By William Qualkinbush.
By William Qualkinbush
To say Clemson’s infield situation is crowded might be a bit of an understatement.
The Tigers have more players returning with extensive starting experience from last season (five) than potential starting spots (four) in the infield. To help break the logjam, Shane Kennedy—a middle-of-the-order player who saw valuable time at third base in 2013—was moved to left field in hopes that he would be the top guy there.
Walking into a situation where incumbents make up 100 percent of the work force does not sound ideal for a newcomer. But such is the scenario facing freshman infielder Weston Wilson as the Tigers open practice.
A native of High Point, NC, Wilson is walking into the Clemson dugout with both eyes opened as to his situation. He understands there are players blocking him at every position in the infield right now. In fact, he embraces it.
Wilson brings an unheralded but potent skill set with him as a top ten prospect in North Carolina during the last recruiting cycle. As highly regarded as he was, Wilson’s MLB draft stock took a tumble after he assured professional organizations he was committed to playing baseball in college—specifically at Clemson.
Wilson’s 6’3” frame is conducive to development. As he becomes more exposed to Clemson’s strength and conditioning program, the plan is for that frame to begin to house a budding star.
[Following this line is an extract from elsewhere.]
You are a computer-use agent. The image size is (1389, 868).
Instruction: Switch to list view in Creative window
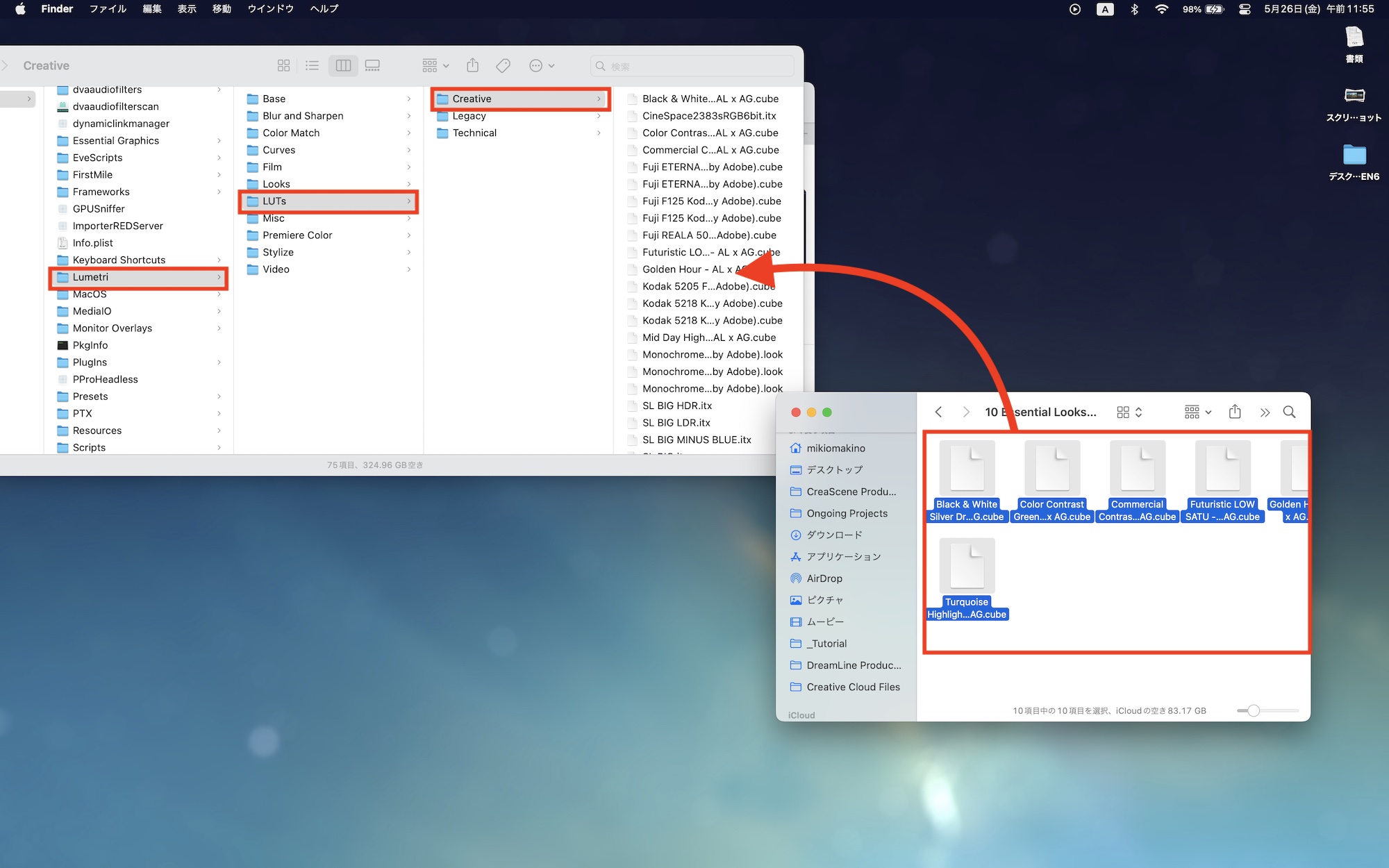(x=312, y=65)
But such projections are looking down the road. Wilson assumes logging plate appearances and defensive innings will happen gradually over time. For now, he just wants to attempt to improve himself without concerning himself solely with playing time.
“I just want to stay within myself,” he said. “If I play, I play. I know how that goes. We’ve got a lot of guys returning.”
Wilson is just one member of a stout recruiting haul brought in to provide competition this season. He and Eli White are expected to contend for immediate roles all over the infield, an assignment both appear ready to accept.
“These guys were right in the mix in the fall,” Tiger assistant coach Bradley LeCroy said. “They’re going to push the guys in front of them, and they’re going to get their opportunities.”
“I don’t really know yet,” Wilson said of a potential role. “I’ve been working a lot at second and a lot at third. Those are two pretty good options.”
Wilson’s versatility could be a valuable commodity if injury strikes at the heart of a deep infield group. If Clemson is to approach its preseason goal of tripping to Omaha for the College World Series, preparing youngsters like Wilson to accept their roles with patience and focus will be key.
“I think we can be really good,” Wilson said. “I think it’s going to be one of those years where we get the Tigers back to Omaha and hopefully win the College World Series.”
Wilson’s statement is the sort of bravado one might expect from a freshman confident in himself and his team. If such assuredness carries onto the field, Clemson may have a lanky secret weapon in the infield this season.